Generalized Transformation for Decorated Spin Models

TL;DR

This paper introduces a generalized analytical transformation that converts decorated Ising models with complex interactions into simpler undecorated models, facilitating the calculation of partition functions and correlation functions.

Contribution

It extends existing transformation methods to include long-range and high-order interactions, providing a unified approach for various decorated spin systems.

Findings

Transformation applies to mixed spin square lattices.

Effective models include multi-body interactions.
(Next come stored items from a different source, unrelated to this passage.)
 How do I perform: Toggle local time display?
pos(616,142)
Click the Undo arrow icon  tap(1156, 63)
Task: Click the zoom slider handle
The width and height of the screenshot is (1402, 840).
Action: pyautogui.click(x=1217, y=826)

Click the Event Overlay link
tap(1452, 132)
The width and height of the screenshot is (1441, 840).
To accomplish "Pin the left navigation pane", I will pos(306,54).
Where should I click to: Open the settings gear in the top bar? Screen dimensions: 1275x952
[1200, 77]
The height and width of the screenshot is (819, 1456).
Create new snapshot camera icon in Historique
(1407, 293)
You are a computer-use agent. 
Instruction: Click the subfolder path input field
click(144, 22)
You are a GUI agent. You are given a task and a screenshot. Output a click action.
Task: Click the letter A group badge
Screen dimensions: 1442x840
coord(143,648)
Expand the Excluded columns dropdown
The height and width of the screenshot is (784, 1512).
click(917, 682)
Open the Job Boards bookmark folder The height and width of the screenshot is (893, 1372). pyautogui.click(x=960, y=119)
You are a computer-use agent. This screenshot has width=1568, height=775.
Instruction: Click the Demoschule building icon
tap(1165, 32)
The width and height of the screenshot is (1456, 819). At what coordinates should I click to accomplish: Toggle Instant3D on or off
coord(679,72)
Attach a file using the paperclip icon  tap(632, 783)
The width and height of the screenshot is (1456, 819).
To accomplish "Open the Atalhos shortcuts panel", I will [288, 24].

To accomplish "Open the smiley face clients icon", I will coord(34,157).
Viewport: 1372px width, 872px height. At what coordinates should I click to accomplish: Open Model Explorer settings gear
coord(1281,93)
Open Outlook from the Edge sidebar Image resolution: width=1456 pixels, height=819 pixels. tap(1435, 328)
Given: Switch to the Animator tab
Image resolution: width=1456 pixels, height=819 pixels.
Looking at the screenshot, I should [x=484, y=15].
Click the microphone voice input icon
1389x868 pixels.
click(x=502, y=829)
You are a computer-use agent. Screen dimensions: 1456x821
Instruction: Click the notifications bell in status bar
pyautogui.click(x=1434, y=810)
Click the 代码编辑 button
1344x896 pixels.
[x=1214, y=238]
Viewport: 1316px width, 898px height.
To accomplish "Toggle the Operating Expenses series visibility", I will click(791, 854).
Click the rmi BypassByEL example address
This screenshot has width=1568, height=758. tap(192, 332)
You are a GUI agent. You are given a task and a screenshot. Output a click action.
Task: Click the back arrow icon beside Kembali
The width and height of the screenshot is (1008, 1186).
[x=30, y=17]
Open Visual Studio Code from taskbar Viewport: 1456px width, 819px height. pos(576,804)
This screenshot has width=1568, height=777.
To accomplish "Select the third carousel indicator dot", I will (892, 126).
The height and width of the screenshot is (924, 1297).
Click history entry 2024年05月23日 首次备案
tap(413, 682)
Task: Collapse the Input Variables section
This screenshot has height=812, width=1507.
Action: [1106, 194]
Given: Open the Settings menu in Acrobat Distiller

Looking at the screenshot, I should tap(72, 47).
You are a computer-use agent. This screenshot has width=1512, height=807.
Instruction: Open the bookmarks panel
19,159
Method simplifies analysis of complex decorated systems.

Abstract

The paper discusses the transformation of decorated Ising models into an effective \textit{undecorated} spin models, using the most general Hamiltonian for interacting Ising models including a long range and high order interactions. The inverse of a Vandermonde matrix with equidistant nodes $[-s,s]$ is used to obtain an analytical expression of the transformation. This kind of transformation is very useful to obtain the partition function of decorated systems. The method presented by Fisher is also extended, in order to obtain the correlation functions of the decorated Ising models transforming into an effective undecorated Ising models. We apply this transformation to a particular mixed spin-(1/2,1) and (1/2,2) square lattice with only nearest site interaction. This model could be transformed into an effective uniform spin-$S$ square lattice with nearest and next-nearest interaction, furthermore the effective Hamiltonian also include combinations of three-body and four-body interactions, particularly we considered spin 1 and 2.